其の603:ヴァーホーヴェン流青春映画「スペッターズ」

 過激な作風(エログロ・ヴァイオレンス!)で世界中を魅了(!?)するポール・ヴァーホーヴェン監督。鬼才のオランダ時代(現在もハリウッドからまた母国に戻っちゃったけど)初期の作品「SPETTERS/スペッターズ」(’80・蘭)が、ようやくソフト化(日本では劇場未公開にして、かつて数分間カットされたVHSが出て以来)!!当時の“ヴァーホーヴェン作品の顔”ルトガー・ハウアーも勿論出演^^。ジャンルとしては<青春映画>なんだけど・・・女性と子供がいる時に観てはいけません!!アクションやミステリーでなくとも・・・青春映画撮らせてもやっぱりヴァーホーヴェンは過激だった(苦笑)!!

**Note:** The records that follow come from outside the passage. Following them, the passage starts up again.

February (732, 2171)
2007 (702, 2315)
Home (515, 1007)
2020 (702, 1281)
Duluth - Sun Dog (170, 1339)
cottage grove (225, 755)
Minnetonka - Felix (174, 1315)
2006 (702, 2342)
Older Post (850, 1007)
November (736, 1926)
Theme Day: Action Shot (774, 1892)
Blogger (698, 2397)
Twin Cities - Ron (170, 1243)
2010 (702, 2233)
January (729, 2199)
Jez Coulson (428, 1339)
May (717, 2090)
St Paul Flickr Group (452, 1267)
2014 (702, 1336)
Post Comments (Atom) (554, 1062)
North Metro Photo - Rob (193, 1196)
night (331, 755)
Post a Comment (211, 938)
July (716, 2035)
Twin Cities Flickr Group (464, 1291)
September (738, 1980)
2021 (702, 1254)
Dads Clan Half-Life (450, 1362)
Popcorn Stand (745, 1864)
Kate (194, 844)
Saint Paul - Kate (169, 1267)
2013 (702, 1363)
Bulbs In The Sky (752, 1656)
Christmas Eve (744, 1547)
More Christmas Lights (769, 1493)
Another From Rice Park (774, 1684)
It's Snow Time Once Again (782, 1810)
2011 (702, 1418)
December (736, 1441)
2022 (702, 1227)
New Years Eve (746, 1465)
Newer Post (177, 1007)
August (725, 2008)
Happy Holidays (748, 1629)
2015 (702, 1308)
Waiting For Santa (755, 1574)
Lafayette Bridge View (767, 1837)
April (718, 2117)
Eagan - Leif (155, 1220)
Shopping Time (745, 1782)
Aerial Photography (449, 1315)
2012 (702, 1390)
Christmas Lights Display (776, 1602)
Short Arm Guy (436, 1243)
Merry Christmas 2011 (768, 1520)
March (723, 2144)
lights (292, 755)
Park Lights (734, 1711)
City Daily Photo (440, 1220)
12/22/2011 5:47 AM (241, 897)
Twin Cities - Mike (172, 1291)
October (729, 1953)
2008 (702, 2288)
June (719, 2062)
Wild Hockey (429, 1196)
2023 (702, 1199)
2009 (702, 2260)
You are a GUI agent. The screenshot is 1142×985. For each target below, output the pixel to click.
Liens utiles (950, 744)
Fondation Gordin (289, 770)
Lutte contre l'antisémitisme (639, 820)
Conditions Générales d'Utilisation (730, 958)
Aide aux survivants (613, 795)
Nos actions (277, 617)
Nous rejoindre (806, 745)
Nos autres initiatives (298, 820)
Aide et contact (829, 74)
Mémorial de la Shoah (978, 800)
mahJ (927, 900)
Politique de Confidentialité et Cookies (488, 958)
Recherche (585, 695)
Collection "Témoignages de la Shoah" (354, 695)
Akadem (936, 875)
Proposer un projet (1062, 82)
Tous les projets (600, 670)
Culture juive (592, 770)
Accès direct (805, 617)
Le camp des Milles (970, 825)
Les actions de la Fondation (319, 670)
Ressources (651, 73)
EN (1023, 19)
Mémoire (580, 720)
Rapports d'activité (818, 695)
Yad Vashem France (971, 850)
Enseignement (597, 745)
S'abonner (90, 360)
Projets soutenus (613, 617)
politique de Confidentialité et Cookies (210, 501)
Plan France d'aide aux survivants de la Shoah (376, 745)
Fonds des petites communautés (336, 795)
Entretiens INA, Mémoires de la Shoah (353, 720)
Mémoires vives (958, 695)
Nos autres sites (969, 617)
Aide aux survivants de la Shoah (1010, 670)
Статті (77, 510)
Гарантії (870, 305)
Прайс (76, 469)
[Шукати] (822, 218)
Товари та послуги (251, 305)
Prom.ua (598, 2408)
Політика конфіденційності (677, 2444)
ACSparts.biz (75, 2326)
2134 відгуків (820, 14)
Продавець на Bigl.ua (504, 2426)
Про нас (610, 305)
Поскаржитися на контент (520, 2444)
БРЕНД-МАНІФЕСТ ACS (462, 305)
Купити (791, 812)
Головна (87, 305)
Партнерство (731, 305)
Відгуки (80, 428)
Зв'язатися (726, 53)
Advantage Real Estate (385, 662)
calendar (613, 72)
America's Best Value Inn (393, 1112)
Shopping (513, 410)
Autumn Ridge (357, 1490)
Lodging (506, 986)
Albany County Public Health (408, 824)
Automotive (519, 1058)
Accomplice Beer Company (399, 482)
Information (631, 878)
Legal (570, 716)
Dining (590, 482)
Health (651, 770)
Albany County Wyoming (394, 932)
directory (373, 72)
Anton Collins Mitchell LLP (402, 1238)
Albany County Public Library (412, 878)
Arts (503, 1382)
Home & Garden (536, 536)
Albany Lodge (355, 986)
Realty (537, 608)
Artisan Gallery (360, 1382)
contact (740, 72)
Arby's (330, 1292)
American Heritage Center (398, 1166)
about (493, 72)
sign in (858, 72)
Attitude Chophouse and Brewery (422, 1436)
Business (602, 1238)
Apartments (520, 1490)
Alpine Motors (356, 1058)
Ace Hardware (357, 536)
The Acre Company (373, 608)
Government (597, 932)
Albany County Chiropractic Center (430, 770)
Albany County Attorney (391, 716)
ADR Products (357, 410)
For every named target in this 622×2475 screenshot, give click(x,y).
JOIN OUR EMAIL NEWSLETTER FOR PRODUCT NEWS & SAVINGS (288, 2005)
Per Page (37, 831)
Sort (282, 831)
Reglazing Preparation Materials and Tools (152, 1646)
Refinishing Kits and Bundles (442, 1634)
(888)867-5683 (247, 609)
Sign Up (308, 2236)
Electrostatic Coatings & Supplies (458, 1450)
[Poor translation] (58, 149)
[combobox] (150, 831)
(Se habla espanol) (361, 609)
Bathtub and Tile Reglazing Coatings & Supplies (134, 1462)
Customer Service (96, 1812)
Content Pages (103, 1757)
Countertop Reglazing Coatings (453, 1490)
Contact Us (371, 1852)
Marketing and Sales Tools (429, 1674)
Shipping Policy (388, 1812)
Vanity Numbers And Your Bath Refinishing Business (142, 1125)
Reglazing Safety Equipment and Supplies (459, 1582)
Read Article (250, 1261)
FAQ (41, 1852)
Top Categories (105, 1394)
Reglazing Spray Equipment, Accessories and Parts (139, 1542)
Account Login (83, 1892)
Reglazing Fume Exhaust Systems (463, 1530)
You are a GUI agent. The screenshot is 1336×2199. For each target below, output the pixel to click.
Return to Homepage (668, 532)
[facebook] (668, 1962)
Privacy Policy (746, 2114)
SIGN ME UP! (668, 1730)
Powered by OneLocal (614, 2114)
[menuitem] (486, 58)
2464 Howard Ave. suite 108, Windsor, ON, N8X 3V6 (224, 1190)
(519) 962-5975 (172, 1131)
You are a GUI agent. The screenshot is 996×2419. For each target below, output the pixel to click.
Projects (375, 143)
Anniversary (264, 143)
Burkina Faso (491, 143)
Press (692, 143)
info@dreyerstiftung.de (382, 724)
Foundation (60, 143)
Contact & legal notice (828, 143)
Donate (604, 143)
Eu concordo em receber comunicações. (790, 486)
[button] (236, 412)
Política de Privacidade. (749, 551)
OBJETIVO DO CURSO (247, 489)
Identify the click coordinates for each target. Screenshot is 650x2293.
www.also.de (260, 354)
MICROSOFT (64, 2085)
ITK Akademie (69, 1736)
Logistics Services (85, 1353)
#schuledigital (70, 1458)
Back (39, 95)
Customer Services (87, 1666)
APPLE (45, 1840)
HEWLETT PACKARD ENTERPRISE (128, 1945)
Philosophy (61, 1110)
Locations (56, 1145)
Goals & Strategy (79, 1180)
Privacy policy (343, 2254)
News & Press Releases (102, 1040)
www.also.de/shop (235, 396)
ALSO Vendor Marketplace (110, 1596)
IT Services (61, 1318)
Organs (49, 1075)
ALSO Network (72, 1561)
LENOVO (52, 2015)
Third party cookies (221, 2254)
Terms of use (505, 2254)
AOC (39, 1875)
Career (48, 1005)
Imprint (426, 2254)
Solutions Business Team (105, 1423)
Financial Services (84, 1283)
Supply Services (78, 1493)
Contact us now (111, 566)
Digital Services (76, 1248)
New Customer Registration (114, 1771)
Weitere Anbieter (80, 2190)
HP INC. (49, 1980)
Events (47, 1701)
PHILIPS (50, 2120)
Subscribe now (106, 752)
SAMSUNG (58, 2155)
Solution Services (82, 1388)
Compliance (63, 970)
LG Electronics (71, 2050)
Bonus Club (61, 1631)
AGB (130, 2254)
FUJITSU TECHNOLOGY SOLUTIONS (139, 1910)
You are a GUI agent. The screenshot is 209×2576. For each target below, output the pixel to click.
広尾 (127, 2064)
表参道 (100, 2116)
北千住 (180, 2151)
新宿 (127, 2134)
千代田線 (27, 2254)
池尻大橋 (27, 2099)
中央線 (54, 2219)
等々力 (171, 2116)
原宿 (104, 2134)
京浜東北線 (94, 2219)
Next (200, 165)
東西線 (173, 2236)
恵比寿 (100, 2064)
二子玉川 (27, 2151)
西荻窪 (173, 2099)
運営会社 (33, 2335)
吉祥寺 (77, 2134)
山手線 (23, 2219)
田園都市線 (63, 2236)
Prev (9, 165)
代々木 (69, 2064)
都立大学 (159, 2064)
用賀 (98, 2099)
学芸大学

 大工や自動車修理工をしながらモトクロス・レースに夢中になっているリン(=ハンス・フォン・トングレン)、エフ(=トーン・アグタブルフ)、ハンス(=マールテン・スパンジャー)の悪友3人は気ままな青春時代を謳歌している。モトクロスのチャンピオン、ゲリー(=ルトガー・ハウアー)は彼らにとってのヒーローだ。そんなリンとハンスは若手が集まるモトクロスの試合に出場。リンが見事優勝し、頭角を現す。ひょんなことからレース場で軽食を売っていたブロンド美女、フィンチェ(=レネ・ソーテンダイク)と知り合った3人は、3人ともが彼女に好意を抱く。
 そんなある日、フィンチェとその兄が切り盛りする屋台カーがリンたちの住む街にやって来る。彼女と再会した3人はアプローチをかけるものの、彼女が選んだのは最も将来に期待が持てるリンだった。TV局の男(=ジェローン・クラッべ)を誘惑したフィンチェはリンに日本企業のスポンサーをつけることに成功する。彼のモトクロス・レーサーとしての展望が開かれたかと思われたが・・・思わぬ展開が3人の青年を待ち受けていた!!!


 いかにも<80年代>らしいポップにしてノリがいい(でもって軽い^^)テーマ曲からスタートする今作。ヴァーホーヴェン監督作だけに邦画やハリウッドでよくあるパターンを予想してると少々驚く破目になるでしょう。メインの野郎3人は平気で万引きしたり、ゲイの人に悪戯したり、チ●コ出して大きさ測ったり・・・と、少々ワルにして馬鹿(笑)。その3人に絡むフィンチェも自分の目的の為なら誰とだってエッチする(ヴァーホーヴェン作品は基本モラルの低い&ゲスい人多い)。ポルノ映画さながらの<おっぱい&チ●コ露出率>で仰天する人も多そうだなぁ〜^^。

 「これがこういう展開に発展する?!」といった些細な件からダーク(!?)な内容に一変する今作。<男同士の友情が壊れる>とか<女を巡って憎み合う>とか<熱い涙を流す>事などは一切ありません(笑)。性的なシーン(モザイクなかったらマジでモロ)から反キリスト教描写まで・・・最後どうやって終わるのか、ラス・メイヤーの「ワイルド・パーティー」初めて観た時みたいに、いろんな意味でハラハラしたわ^^。

 ・・・といっても(慌ててフォロー)スタッフは超豪華!カメラマンは後年「トータルリコール」も撮影したヨスト・ヴァカーノ。モトクロスのレースシーンは並走カットもあって「これよく撮ったな〜」と感心する画も多々あり。脚本は後に「ブラックブック」でも組むジェラルド・ソエトマン。ちょいちょいある過激シーン(ネタばれするんで書けない・・・)は実は脚本にはあっさり書かれていて、ヴァーホーヴェンが現場で足したのではないかと筆者は邪推してる(笑)。

 出演シーンはさほど多くはないものの、今作がアメリカで公開された事でルトガー・ハウアー(→「ブレードランナー」ほか)やジェローン・クラッベ(→「逃亡者」ほか)らがハリウッドからお声がかかるキッカケとなる。ヴァーホーヴェンもその才能を認められてこそハリウッドに誘われた訳だし^^。「大傑作!」とは言いませんが、ヴァーホーヴェンファンは押さえて欲しい一作。